О благочестивый царь, Богом сотворенное вместилище благой веры, поскольку больше сподобился ты благодати, постольку и должен Ему воздавать. Бог просит от нас благотворений, не одной лишь благой беседы, но и приношения благих дел.
Поставленный над людьми, высоты ради земного твоего царствия, будь кроток к требующим твоей помощи, памятуя высшую над тобой державу горней власти. Отверзай уши твои к нищете страждущей, да и сам обрящешь слух Божий к твоим прошениям, ибо каковы мы бываем к нашим клевретам, таковым обрящем к себе и своего Владыку.
Как всегда бодрствует кормчий, так и царский многоочитый ум должен твердо содержать правила доброго закона, иссушая потоки беззакония, да не погрязнет в волнах неправды корабль всемерныя жизни. Принимай хотящих советовать тебе благое, а не домогающихся только ласкательств, ибо одни радеют воистину о пользе, другие же заботятся только о угождении власти.
Паче всякой славы царствия земного украшает царя венец благочестия; славно показывать силу свою супостатам, покорным же — человеколюбие и, побеждая врагов силой оружия, невооруженною любовью быть побежденным от своих.

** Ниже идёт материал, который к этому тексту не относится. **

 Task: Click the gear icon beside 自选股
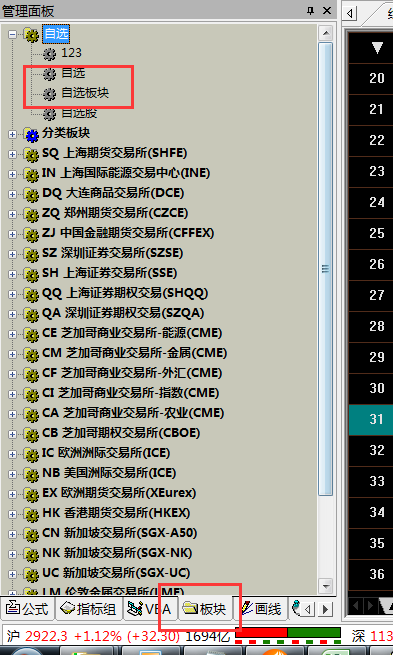(x=49, y=114)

Не возбранять согрешающим есть только грех, ибо если кто и живет законно, но прилепляется к беззаконным, тот бывает осужден от Бога как соучастник в злых делах; почитай творящих добро и запрещай делающим зло; твердо и непоколебимо стой за православную веру, отрясая гнилые еретические учения, чтобы содержать то, чему научили нас апостолы и что предaли нам божественные отцы.
Так подобает тебе мудрствовать и к той же истине руководить подчиненных тебе людей, не почитая ничего выше и богоугоднее сей царственной заботы.